Written request a:
Please format the listing that follows the water demand management text as a Markdown table with the columns Row and Line, numbering each line of the listing and skipping blank lines. Leave the pictures out.

Page extract:
'''

Water demand management depends on a better understanding of exactly how much water different users are using for different purposes (the quantitative challenge) and on users' decision-making processes (the qualitative challenge). With these sorts of data it is possible to create policies, at utility scale (usually a city-region) or national scale (government), to promote reductions in user demand. If skilfully done, such policies can address supply-demand imbalances by reducing demand to available supply, though the risk of negative impacts on utilities, consumers and the environment are all too real. There are three basic approaches to water demand management policy and one key challenge, all of which are discussed below with reference to the key sectors where water demand management is practiced: domestic, agricultural and industrial.

Water demand management refers to a set of strategies and measures aimed at optimizing water usage, reducing water waste, and ensuring the sustainability of water resources. It involves implementing practices and policies that promote efficient water use, conservation, and the equitable distribution of water among various sectors and users.

The goal of water demand management is to meet current and future water needs while minimizing the negative environmental, economic, and social impacts associated with excessive water consumption.

Water Demand Management Strategies

Water demand management typically involves a combination of technical, regulatory, and educational approaches. Some common strategies include:

  • Water Conservation: Encouraging individuals, households, businesses, and industries to use water more efficiently by adopting technologies and practices that reduce water consumption, such as low-flow fixtures, water-efficient appliances, and irrigation systems.
  • Leakage Reduction: Identifying and repairing leaks in water supply systems to minimize water losses and improve overall system efficiency.
  • Demand-based Pricing: Implementing pricing structures that reflect the true value of water and encourage responsible use. This can involve tiered pricing, where higher volumes of water usage are charged at higher rates, or seasonal pricing to incentivize water conservation during periods of high demand.
  • Public Awareness and Education: Raising awareness about the importance of water conservation and providing information on efficient water use practices through public campaigns, educational programs, and outreach initiatives.
  • Water Recycling and Reuse: Promoting the use of treated wastewater for non-potable purposes such as landscape irrigation, industrial processes, and toilet flushing, reducing the demand for freshwater sources.
  • Rainwater Harvesting: Capturing and storing rainwater for later use, particularly in areas with limited water resources, to supplement traditional water supplies.
  • Efficient Agricultural Practices: Encouraging farmers to adopt irrigation methods that minimize water loss, such as drip irrigation and precision farming techniques, and promoting the use of drought-tolerant crops.

'''

Written request b:
Recast the paragraph of the water demand management text that begins "Water demand management depends on a better understanding" as a bulleted list, keeping its main facts.

Records supplied:

'''

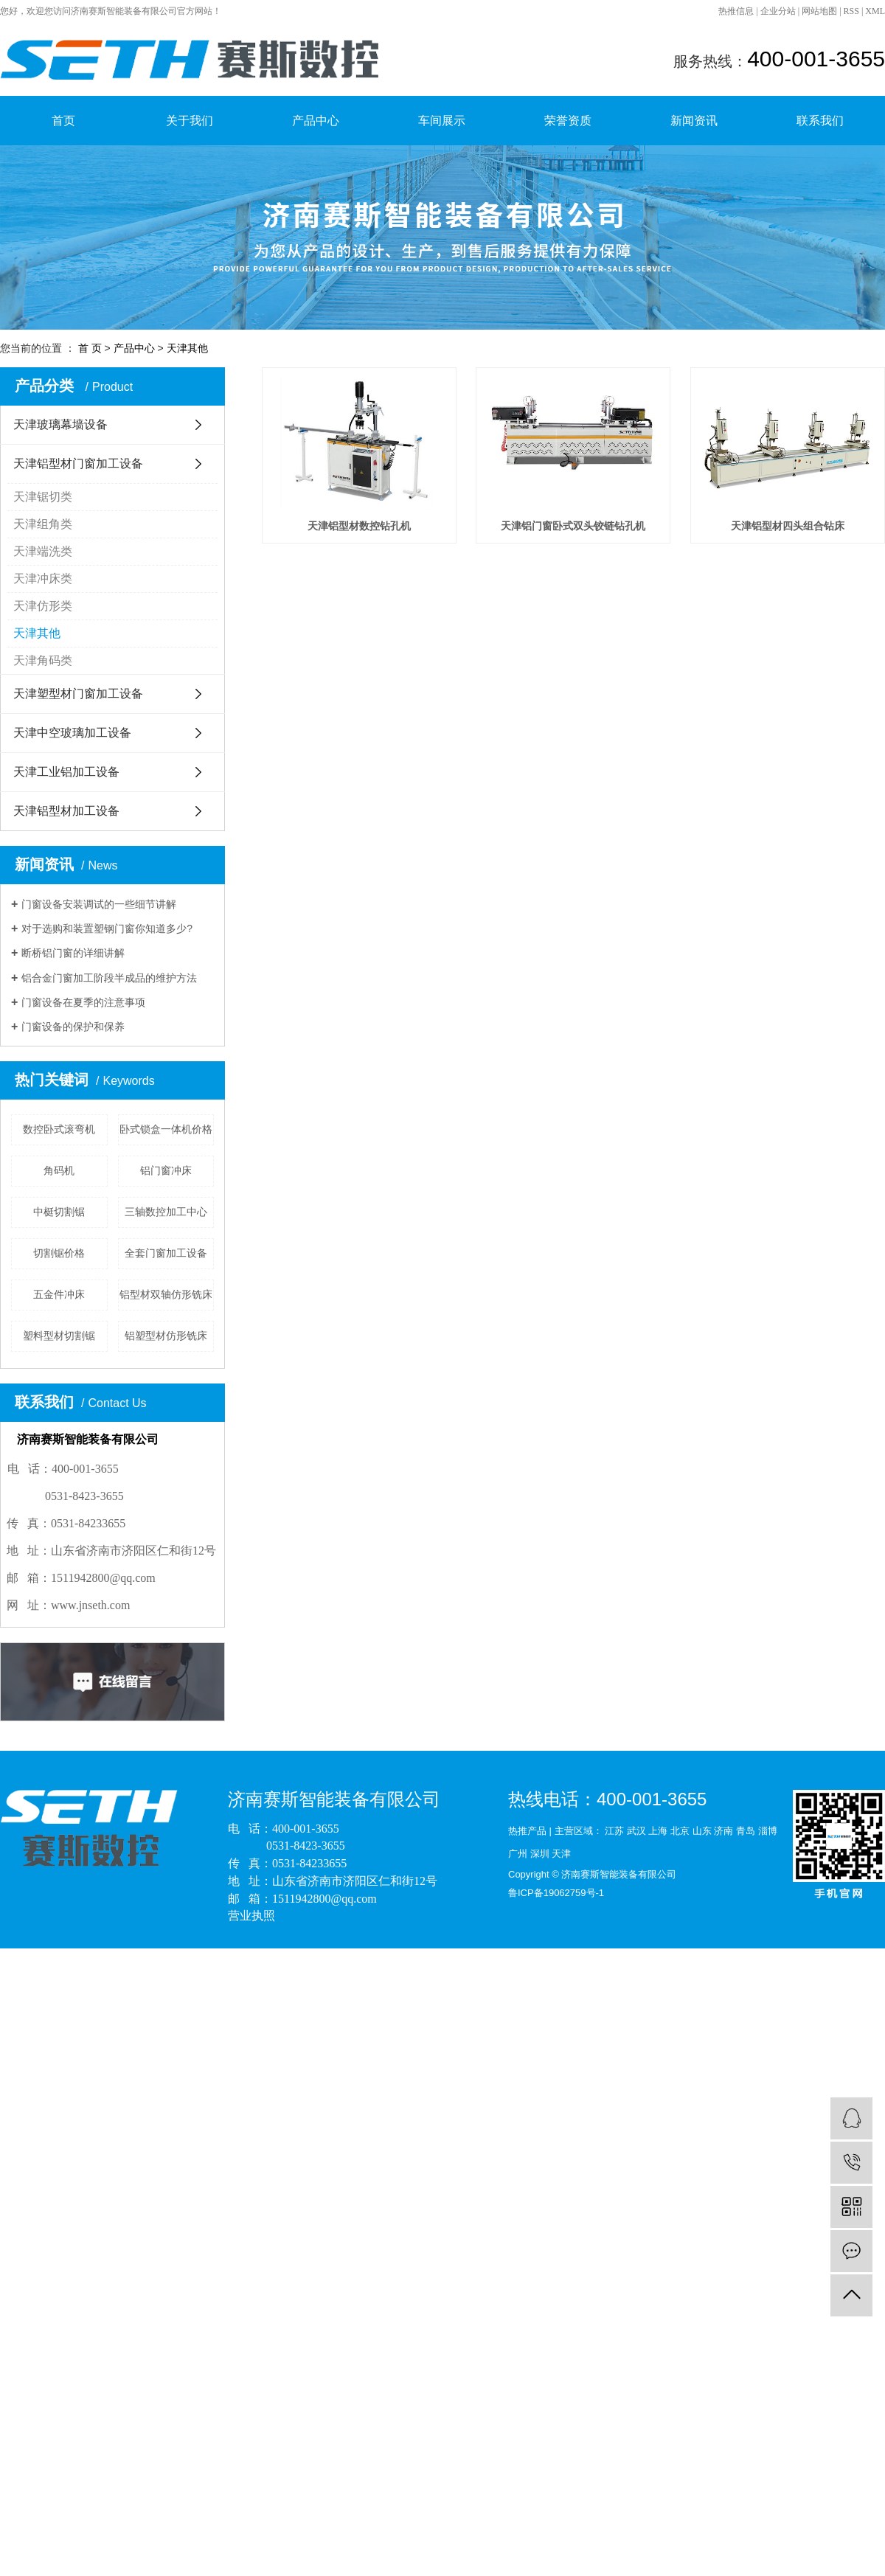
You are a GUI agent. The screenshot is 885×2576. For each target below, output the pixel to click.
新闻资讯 (694, 120)
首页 (63, 120)
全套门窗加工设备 (166, 1253)
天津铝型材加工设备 (66, 811)
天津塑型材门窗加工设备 (78, 693)
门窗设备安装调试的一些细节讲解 (98, 904)
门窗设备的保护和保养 (73, 1026)
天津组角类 (42, 524)
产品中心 (315, 120)
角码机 (59, 1170)
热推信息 (736, 11)
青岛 (745, 1830)
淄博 (767, 1830)
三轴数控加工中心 (166, 1212)
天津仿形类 (42, 606)
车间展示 (441, 120)
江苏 (614, 1830)
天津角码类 (42, 660)
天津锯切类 (42, 496)
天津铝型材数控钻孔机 (369, 540)
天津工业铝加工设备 (66, 771)
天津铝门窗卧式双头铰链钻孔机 (602, 540)
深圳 (539, 1853)
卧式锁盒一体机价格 (165, 1129)
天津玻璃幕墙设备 (60, 424)
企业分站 (778, 11)
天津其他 (187, 348)
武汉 (636, 1830)
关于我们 (189, 120)
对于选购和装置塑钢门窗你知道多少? (106, 928)
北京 (680, 1830)
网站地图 (819, 11)
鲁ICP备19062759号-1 (556, 1892)
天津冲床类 (42, 578)
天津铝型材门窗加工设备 (78, 463)
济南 (723, 1830)
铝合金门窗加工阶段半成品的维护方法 (109, 978)
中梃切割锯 (59, 1212)
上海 (657, 1830)
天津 (561, 1853)
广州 (517, 1853)
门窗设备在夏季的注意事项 (83, 1002)
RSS (851, 11)
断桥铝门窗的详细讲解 (73, 953)
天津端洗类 (42, 551)
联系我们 (820, 120)
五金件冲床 (59, 1294)
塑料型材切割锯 (59, 1335)
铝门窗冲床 (166, 1170)
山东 (702, 1830)
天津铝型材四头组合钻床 (369, 746)
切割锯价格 (59, 1253)
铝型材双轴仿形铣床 (165, 1294)
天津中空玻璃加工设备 (72, 732)
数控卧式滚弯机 (59, 1129)
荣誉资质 (567, 120)
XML (875, 11)
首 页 (90, 348)
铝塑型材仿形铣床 (166, 1335)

'''

Result a:
| Row | Line |
|---|---|
| 1 | You are a GUI agent. The screenshot is 885×2576. For each target below, output the pixel to click. |
| 2 | 新闻资讯 (694, 120) |
| 3 | 首页 (63, 120) |
| 4 | 全套门窗加工设备 (166, 1253) |
| 5 | 天津铝型材加工设备 (66, 811) |
| 6 | 天津塑型材门窗加工设备 (78, 693) |
| 7 | 门窗设备安装调试的一些细节讲解 (98, 904) |
| 8 | 门窗设备的保护和保养 (73, 1026) |
| 9 | 天津组角类 (42, 524) |
| 10 | 产品中心 (315, 120) |
| 11 | 角码机 (59, 1170) |
| 12 | 热推信息 (736, 11) |
| 13 | 青岛 (745, 1830) |
| 14 | 淄博 (767, 1830) |
| 15 | 三轴数控加工中心 (166, 1212) |
| 16 | 天津仿形类 (42, 606) |
| 17 | 车间展示 (441, 120) |
| 18 | 江苏 (614, 1830) |
| 19 | 天津角码类 (42, 660) |
| 20 | 天津锯切类 (42, 496) |
| 21 | 天津铝型材数控钻孔机 (369, 540) |
| 22 | 天津工业铝加工设备 (66, 771) |
| 23 | 天津铝门窗卧式双头铰链钻孔机 (602, 540) |
| 24 | 深圳 (539, 1853) |
| 25 | 卧式锁盒一体机价格 (165, 1129) |
| 26 | 天津玻璃幕墙设备 (60, 424) |
| 27 | 企业分站 (778, 11) |
| 28 | 天津其他 (187, 348) |
| 29 | 武汉 (636, 1830) |
| 30 | 关于我们 (189, 120) |
| 31 | 对于选购和装置塑钢门窗你知道多少? (106, 928) |
| 32 | 北京 (680, 1830) |
| 33 | 网站地图 (819, 11) |
| 34 | 鲁ICP备19062759号-1 (556, 1892) |
| 35 | 天津冲床类 (42, 578) |
| 36 | 天津铝型材门窗加工设备 (78, 463) |
| 37 | 济南 (723, 1830) |
| 38 | 铝合金门窗加工阶段半成品的维护方法 (109, 978) |
| 39 | 中梃切割锯 (59, 1212) |
| 40 | 上海 (657, 1830) |
| 41 | 天津 (561, 1853) |
| 42 | 广州 (517, 1853) |
| 43 | 门窗设备在夏季的注意事项 (83, 1002) |
| 44 | RSS (851, 11) |
| 45 | 断桥铝门窗的详细讲解 (73, 953) |
| 46 | 天津端洗类 (42, 551) |
| 47 | 联系我们 (820, 120) |
| 48 | 五金件冲床 (59, 1294) |
| 49 | 塑料型材切割锯 (59, 1335) |
| 50 | 铝门窗冲床 (166, 1170) |
| 51 | 山东 (702, 1830) |
| 52 | 天津铝型材四头组合钻床 (369, 746) |
| 53 | 切割锯价格 (59, 1253) |
| 54 | 铝型材双轴仿形铣床 (165, 1294) |
| 55 | 天津中空玻璃加工设备 (72, 732) |
| 56 | 数控卧式滚弯机 (59, 1129) |
| 57 | 荣誉资质 (567, 120) |
| 58 | XML (875, 11) |
| 59 | 首 页 (90, 348) |
| 60 | 铝塑型材仿形铣床 (166, 1335) |

Result b:
- Water demand management depends on understanding how much water different users use for different purposes (the quantitative challenge) and how users make decisions (the qualitative challenge).
- Such data make it possible to create policies that promote reductions in user demand, at utility scale (usually a city-region) or national scale (government).
- If skillfully done, these policies can address supply-demand imbalances by reducing demand to available supply, though the risk of negative impacts on utilities, consumers and the environment is real.
- There are three basic approaches to water demand management policy and one key challenge. They are discussed with reference to the domestic, agricultural and industrial sectors.